Fred Meyer insists that a two-story building is not financially feasible for them, because studies show the second story of a large store gets 50% less revenue. Because groceries would have to be located on the first floor, that means furniture, clothing, electronics and other bigger-ticket items would be on the second floor, but wouldn’t be as profitable. Two-story stores also need more employees, increasing their labor costs.
After past community meetings where neighbors said they wanted to establish the old right-of-ways of through streets through the area, designers came up with a design that re-establishes 2nd Avenue NW and NW 86th Street to some degree.
NW 86th St. is now a wide walking and biking lane. The north and south residential buildings along 3rd Avenue NW will be connected by a two-level enclosed walkway that goes over the NW 86th St. pathway. This is the view to the east if standing on 3rd Avenue.
2nd Avenue NW will allow cars to drive from 85th St. into the parking garage, and will also have sidewalks for pedestrians.

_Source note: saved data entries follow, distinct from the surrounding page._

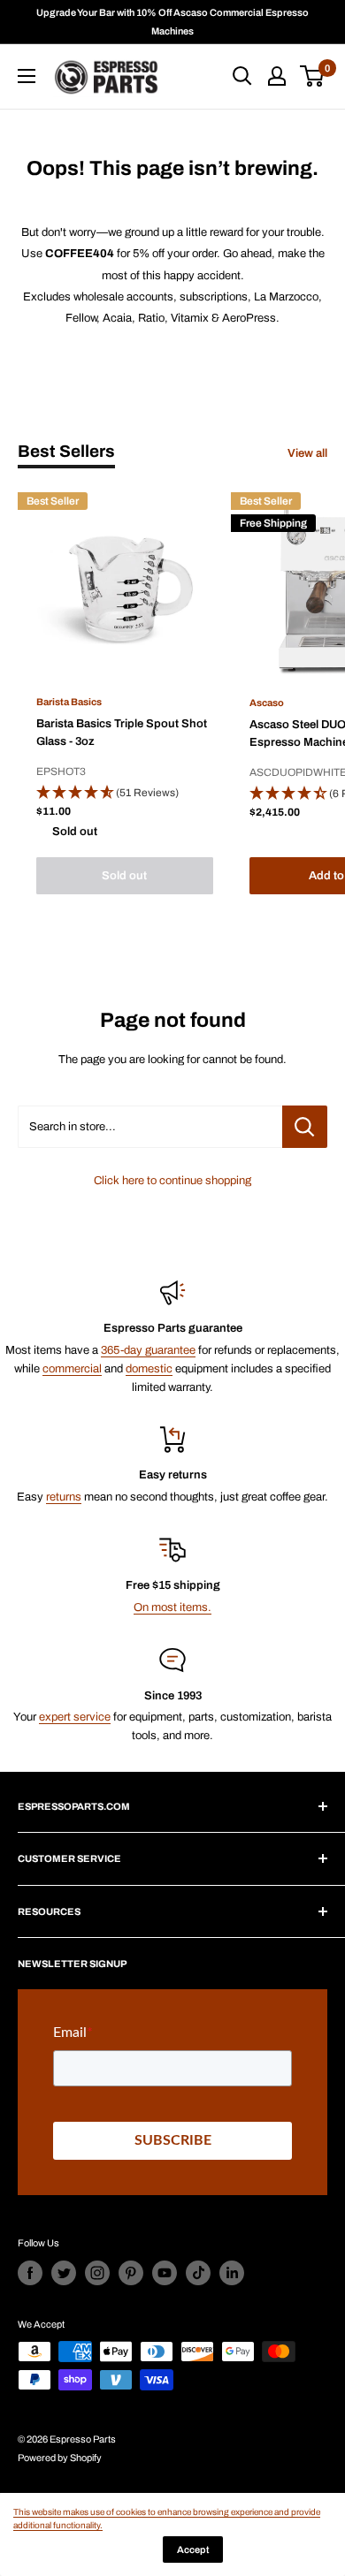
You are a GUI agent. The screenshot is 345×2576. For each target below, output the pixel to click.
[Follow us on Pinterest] (131, 2273)
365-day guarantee (148, 1350)
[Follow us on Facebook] (30, 2273)
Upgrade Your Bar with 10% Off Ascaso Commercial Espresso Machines (172, 21)
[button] (124, 793)
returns (63, 1497)
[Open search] (242, 76)
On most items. (172, 1607)
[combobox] (150, 1127)
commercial (72, 1369)
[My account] (277, 76)
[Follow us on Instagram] (97, 2273)
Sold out (124, 876)
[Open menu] (26, 76)
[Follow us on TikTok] (198, 2273)
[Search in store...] (304, 1127)
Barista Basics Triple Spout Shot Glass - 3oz (121, 733)
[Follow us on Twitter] (63, 2273)
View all (307, 453)
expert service (75, 1717)
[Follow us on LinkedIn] (231, 2273)
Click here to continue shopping (172, 1180)
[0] (313, 76)
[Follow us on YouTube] (164, 2273)
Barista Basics (69, 701)
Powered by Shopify (60, 2457)
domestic (149, 1369)
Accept (193, 2549)
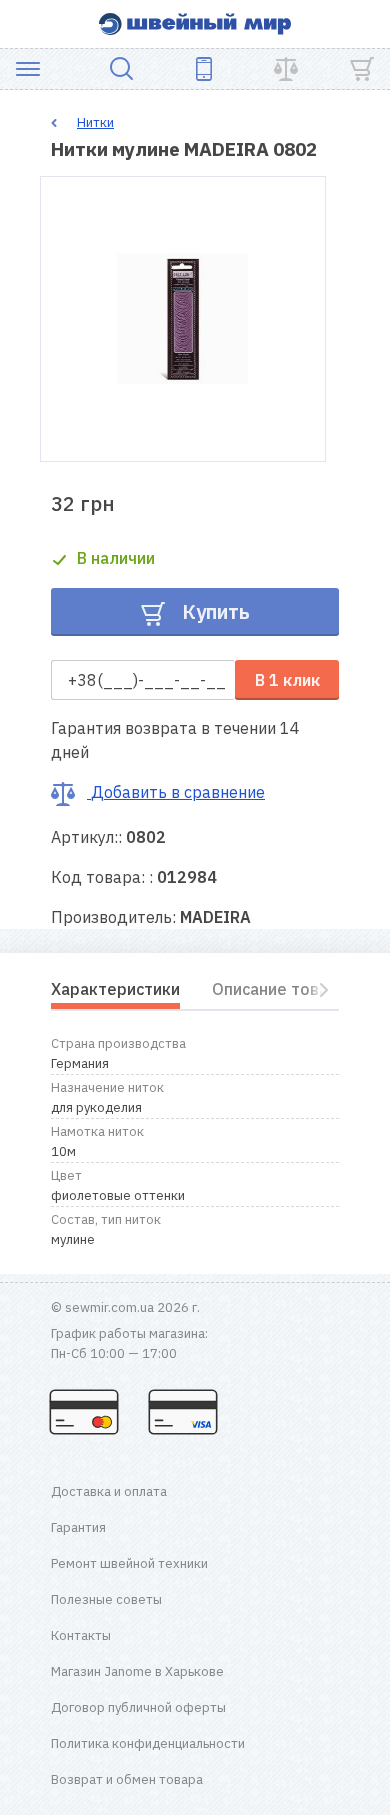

It will have a very slow speed limit, and will have a low rise street that goes up and over the Fred Meyer store.
What that does, Panton says, is subdivide the massive project into smaller regions or zones.
After residents along 87th Street expressed concerns about the town homes above and in front of the parking garage on the northeast corner, the designs have drastically cut back the number of proposed housing units from about 280 to just over 200. And all of the housing has been removed from that northeast corner and will be concentrated along 85th Street and 3rd Avenue NW, presenting a more residential “face” to those busy streets.
Those residential areas would have 10-foot sidewalks plus 10 feet for the housing’s yard/stoop areas.
The parking garage will be three stories, but the top story will not be covered. The conifers along 87th Street will be preserved, and will provide a visual buffer to the parking garage. There’ll be a new sidewalk, then a six-foot wide swath of landscaping, then a parallel parking lane next to the street.
Truck access has been moved from 87th Street to 3rd Avenue NW. The loading docks are now below grade. Trucks will move one-way through that route, and exit onto 1st Avenue.
“Once the trucks are on site, all the backing motion and the noise are all below grade,” Panton said. “This is the best low-impact solution.”
The Garden Center, which was originally proposed to be on the “lid” of the project next to a small parking area, has been moved down to the ground level next to the community plaza, now called Piper Commons, on 1st Avenue. The lid will now have two small parking lots dedicated to residential parking, plus a third lot that is open to all. Below is the Commons area.
A parcel on the north side, referred to as Parcel 3 in the designs, currently houses the Fred Meyer loading dock, but is not incorporated into the current designs. Fred Meyer leases it from a different owner (not Greenwood Shopping Center). Panton says that lease runs until about 2020, but Fred Meyer has determined it doesn’t need that parcel.
At Monday night’s DRB meeting, Fred Meyer will present its plans, then the public will have ample time for input before the board discusses the project. We’ll have a full report after the meeting.